Pinsly Railroad Company
- Industry: Rail transport
- Founded: 1938; 88 years ago
- Founder: Samuel M. Pinsly
- Successor: Pinsly Railroad Company (2024)
- Headquarters: Westfield, Massachusetts
- Subsidiaries: Pioneer Valley Railroad;
- Website: www.pinsly.com

= Pinsly Railroad Company (1938–2023) =

Pinsly Railroad Company, based in Westfield, Massachusetts, was an American short line railroad holding company. It was one of the oldest such companies in the United States, and has owned railroads continuously since its founding in 1938. As of 2022 Pinsly's sole railroad subsidiary is the Pioneer Valley Railroad in Massachusetts. In August 2023, Macquarie Infrastructure Partners reached an agreement with Pinsly to acquire the railroad through its subsidiary Gulf & Atlantic Railways, which became the new Pinsly Railroad Company.

== History ==
Born in Cambridge, Massachusetts in 1899, Samuel M. Pinsly received degrees in engineering and law from Northwestern University before briefly serving in the U.S. Army during World War I. Pinsly founded his shortline operating company in 1938 with the purchase of the Hoosac Tunnel and Wilmington Railroad from his father-in-law, fellow shortline operator H.E. Salzberg. While the line was rebuilt and turned a profit, extensive line relocations due to a new dam forced the railroad to be abandoned in 1971. Pinsly went on to acquire a number of lines throughout New England and the Southeast until his death in 1977. He was succeeded by Marjorie "Maggie" Silver, one of the first women to own a railroad company in the United States.

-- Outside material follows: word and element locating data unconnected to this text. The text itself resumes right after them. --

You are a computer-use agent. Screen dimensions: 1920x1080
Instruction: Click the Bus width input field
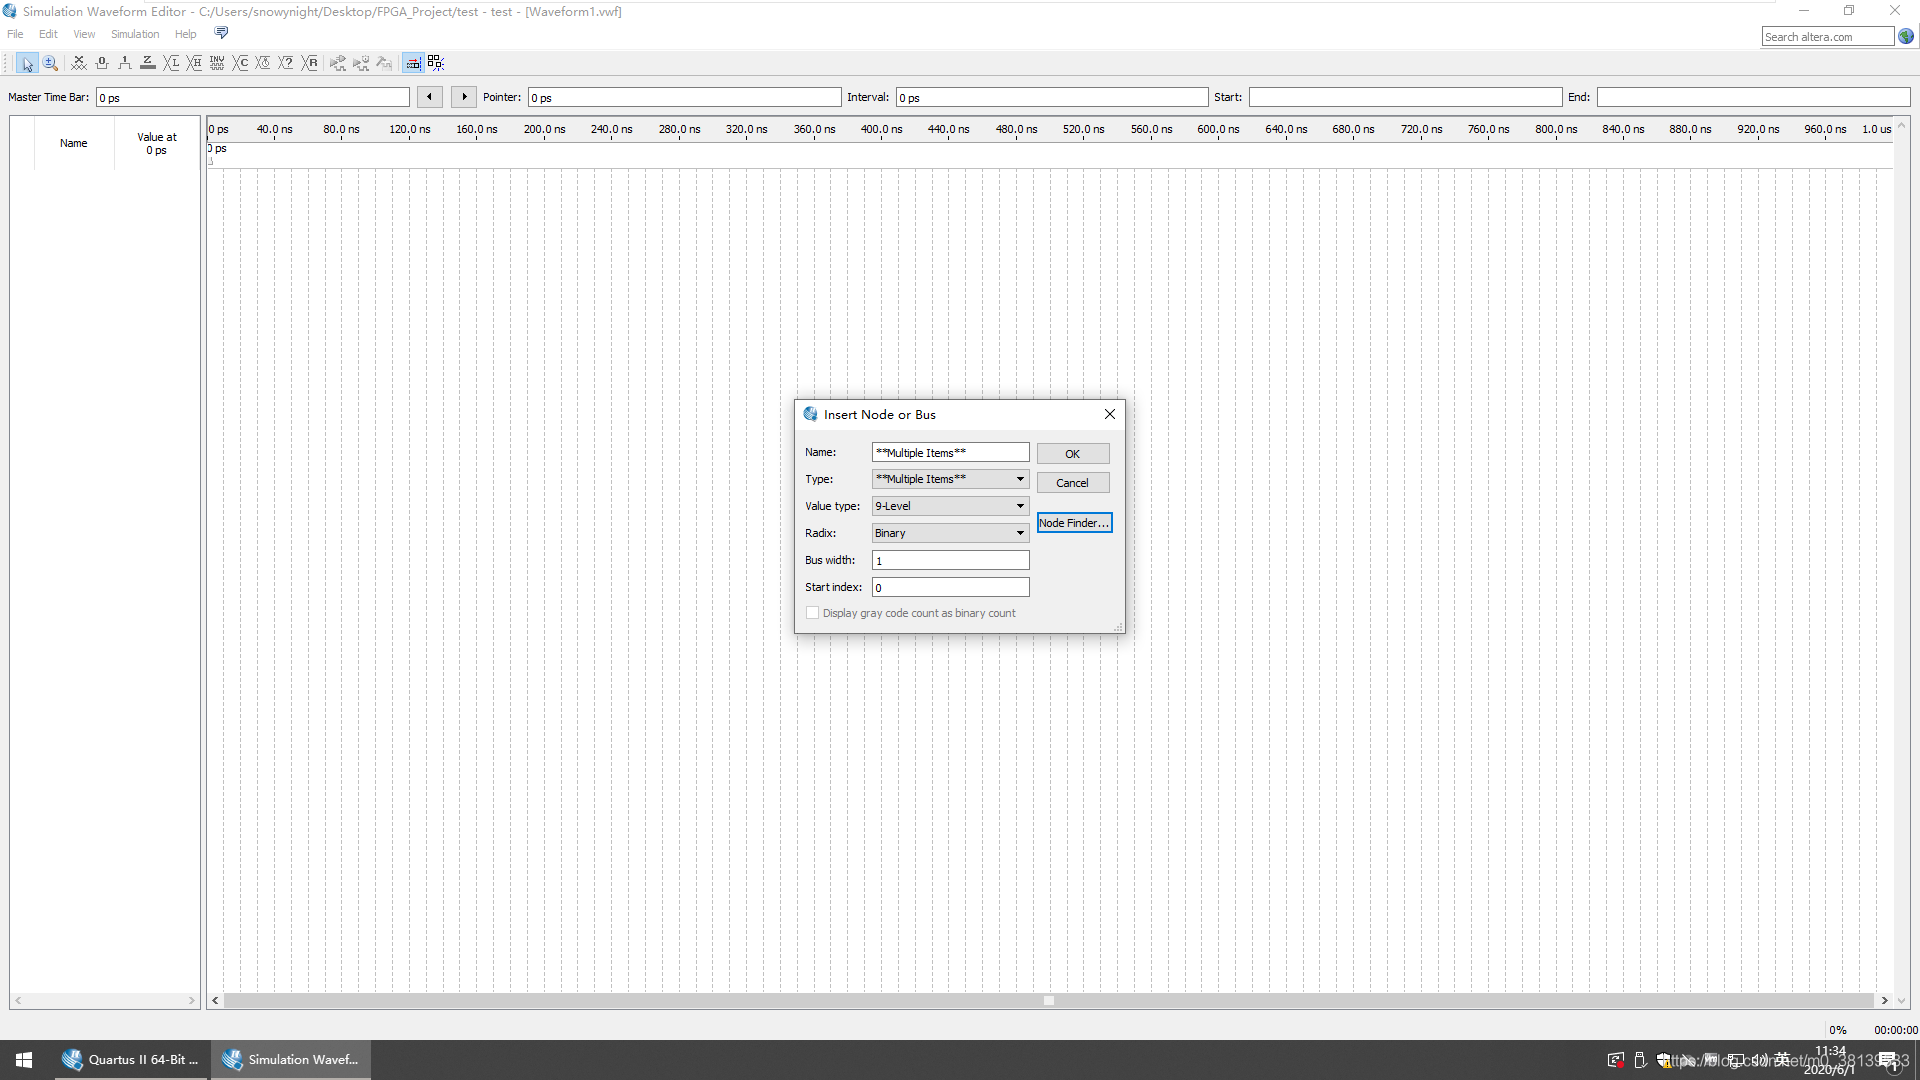coord(950,560)
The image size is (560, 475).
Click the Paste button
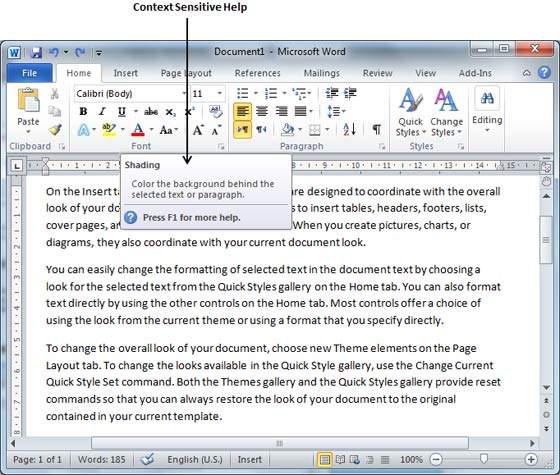tap(28, 111)
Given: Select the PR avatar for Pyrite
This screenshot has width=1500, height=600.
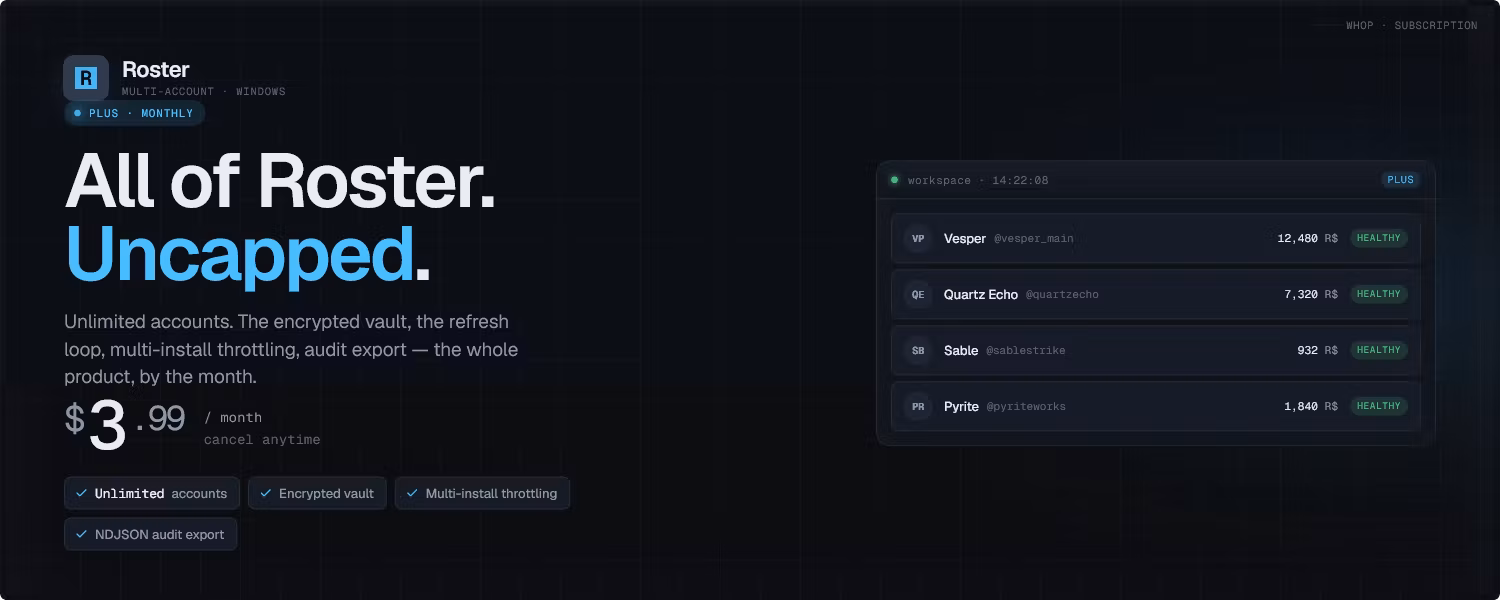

Pinsly sold their 3 Florida shortlines (Florida Central Railroad, Florida Midland Railroad and Florida Northern Railroad) to 3i RR Holdings GP, LLC and subsidiaries (d.b.a. "Regional Rail, LLC") in November 2019. Pinsly's business development manager stated in 2022 that the company sold off its other subsidiaries to focus exclusively on the Pioneer Valley Railroad. Pinsly additionally owns Railroad Distribution Services, a company which handles distribution and transloading.

=== Historic list of Pinsly railroads ===

These are the railroads that were once under the common ownership of Pinsly, listed in order of acquisition.

- Hoosac Tunnel and Wilmington Railroad - (1938-1971)
- Saratoga and Schuylerville Railroad - (1945-1956)
- Sanford and Eastern Railroad - (1949-1961)
- Suncook Valley Railroad - (October 1952 - December 1952)
- Claremont and Concord Railroad - (1954-1988)
- Montpelier and Barre Railroad - (1957-1980)
- Greenville and Northern Railway - (1957-1997)
- Frankfort and Cincinnati Railroad - (1961-1985)
- St. Johnsbury and Lamoille County Railroad - (1968-1973)
- Pioneer Valley Railroad - (1982–present) Formed in 1982 to operate former New York, New Haven and Hartford Railroad branch lines acquired from Conrail serving Westfield and Holyoke, Massachusetts.
- Arkansas Midland Railroad - (1992-2014)
- Warren and Saline River Railroad - (1992-2014)
- Prescott and Northwestern Railroad - (2010-2014) Founded in 1992, the Arkansas Midland Railroad was formed to operate a number of disconnected branches, including the Prescott and Northwestern Railroad and the Warren & Saline River Railroad. The Arkansas lines were sold to Genesee & Wyoming Industries in 2014.